- _REQUIRED ACTION 1_:
According to the blog post about Mike Shanahan and the Broncos, in what year did John Elway retire?
- _REQUIRED ACTION 2_:
Write what follows the last sentence of the blog post about Mike Shanahan and the Broncos.

- _DOCUMENT EXTRACT_:

----

Tag Archives: sport

When Successful Leaders Run Their Course

Mike Shanahan

As big of a Denver Broncos fan as I am, I’ve previously opted not to use my blog publisher as a means for expressing sentiments on the topic.  Sports opens up a whole, new subject of conversation I’m choosing not to use my blog forum for at this time.  However, I feel compelled at this point to articulate some feelings I have about the Broncos that spill over beyond sports to the subject I do write about, on occasion, of leadership and management.

When the Broncos won back to back Super Bowls before John Elway’s retirement in 1999, I articulated loudly that I was at peace with whatever happened to the Broncos from that point forward.  To my surprise though, and to my dismay, I have watched in agony a Broncos team that has been mired in mediocrity for the past nine years.  In fairness, the ’99 team was riddled with injuries (including a career-threatening one to Terrell Davis) and a post-Elway hangover that didn’t really count.  On the other hand, this year’s pathetic squad has also endured its share of injuries but has no good excuse for its generally poor play.  Except for one main one.  And, oddly enough, one that’s not being talked about hardly at all–not on the Denver radio stations, in the Denver newspapers or really even on the popular football blogs including Pro Football Talk.   

I’m referring to an increasing need for Mike Shanahan to leave his post as the head coach of the Broncos.  This notion is generally startling when I mention it to folks around Denver but I don’t understand why: the Bronx have won one playoff game since Elway retired, all facets of their game this year (O, D, Special Teams) were ranked towards the bottom of the league, their defensive and offensive lines are in virtual shambles, expensive pick-ups including Travis Henry didn’t pay dividends at all this year, etc etc.

----

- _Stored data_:
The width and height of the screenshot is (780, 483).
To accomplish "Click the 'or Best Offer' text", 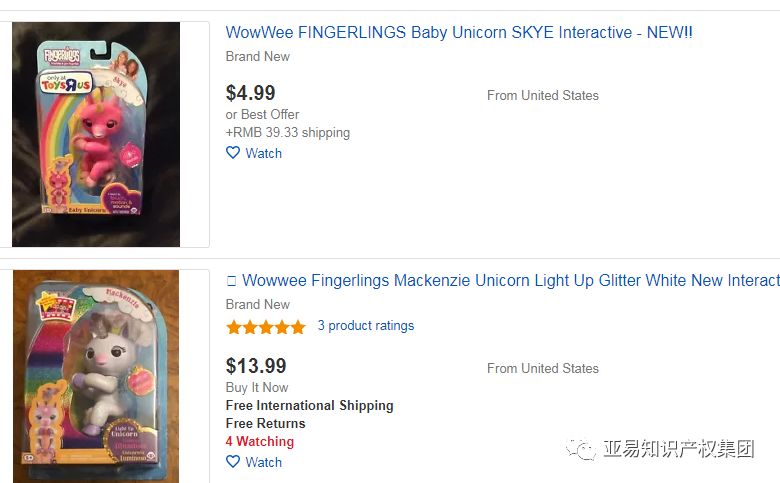I will tap(263, 115).
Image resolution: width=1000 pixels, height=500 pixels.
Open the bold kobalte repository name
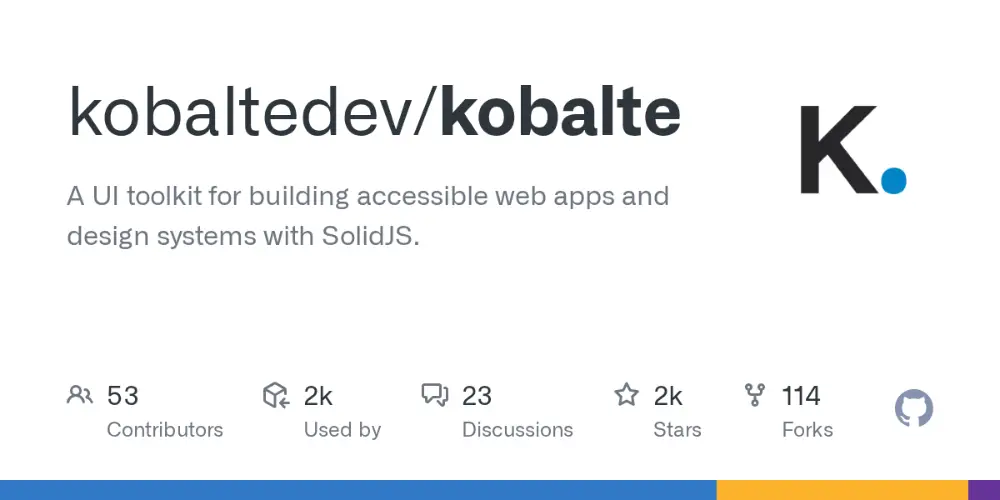pos(561,113)
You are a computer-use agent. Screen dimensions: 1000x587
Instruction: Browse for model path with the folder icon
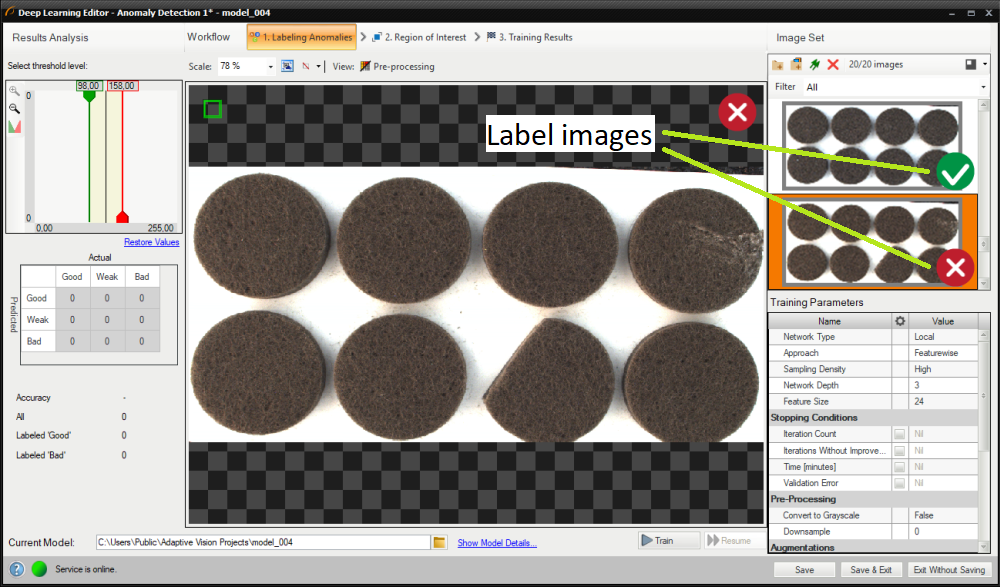[x=439, y=542]
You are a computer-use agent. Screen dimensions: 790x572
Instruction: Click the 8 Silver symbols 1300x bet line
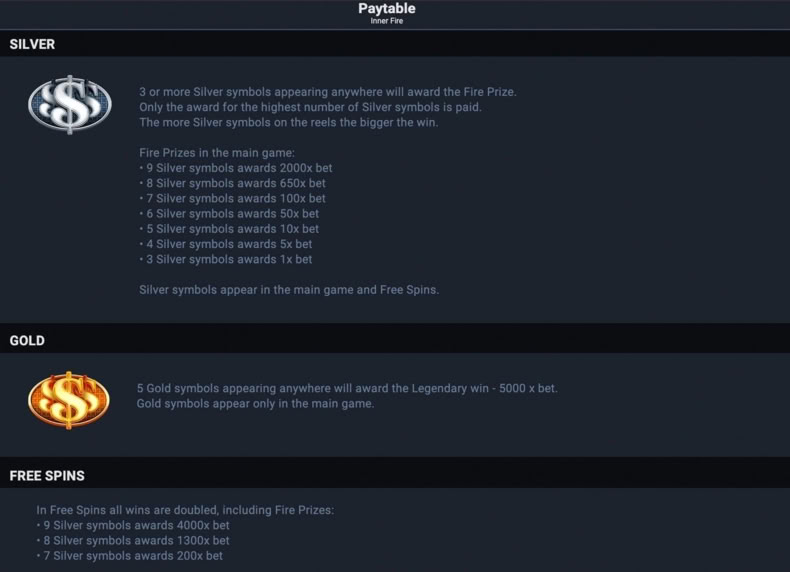(x=133, y=540)
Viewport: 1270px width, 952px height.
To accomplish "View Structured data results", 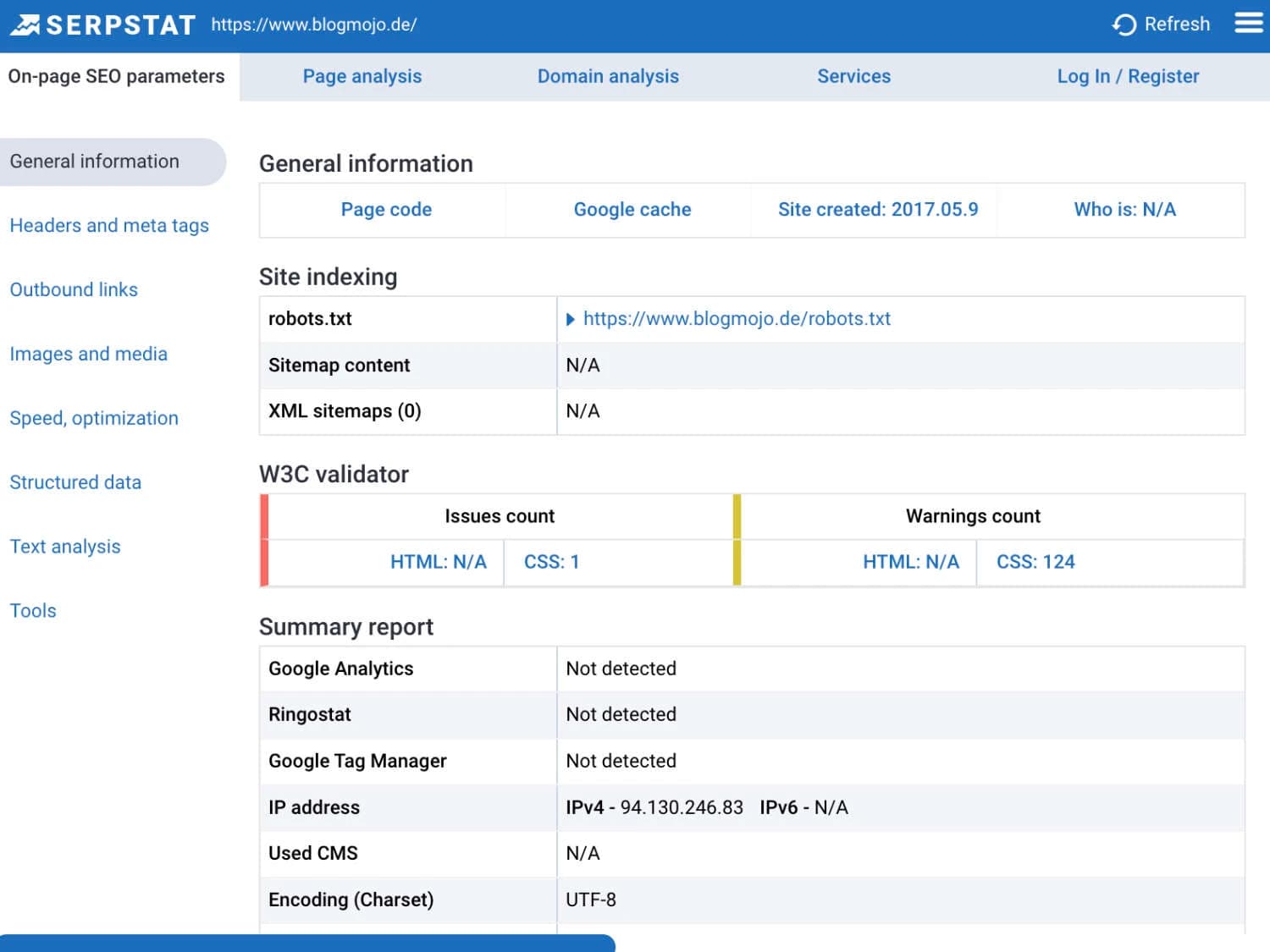I will pos(75,482).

----

- _WRITTEN ANSWER 1_:
1999

- _WRITTEN ANSWER 2_:
I, honestly, felt like Shanahan should have been gone earlier this decade but was willing to be patient especially after the ’06 team (which also didn’t make the playoffs after an embarrasing home loss in week 17 to the Niners) showed signs of great, youthful potential with the likes of Jay Cutler, Brandon Marshall and Mike Bell (poor Mike Bell–where have you gone in just one year’s time?)  Now, however, after this pathetic season–what excuse can be used for Shanahan now?  He is the longest tenured coach in the league and deserved some significant time to rebuild and grow a new foundation for the team after Elway’s departure.  But, nine years?  In the business world, I can say with a high degree of certainty that a business CEO would never get nine years of patience from a Board of Directors if the company underperformed for such a period of time.  No matter how successful they had been in the distant past.

I do understand that owner Pat Bowlen won’t be willing to fire Shanahan and I fully comprehend that notion.  But, I believe that it’s time for Shanahan to acknowledge that his leadership has run its course, as does happen in the world of sports and business alike, and recognize that new blood at the top is exactly what this rebuilding organization requires.  He would depart now, disappointed I’m sure, but respected and able to obtain future employment with almost any other organization in the league if he was interested in the future.  However, another season in ’08 like this one in ’07 will cause collateral damage that may leave Shanahan, among others, unable to even faintly recall those great years of the late 1990s and his accomplishments a a leader of the organization at that time.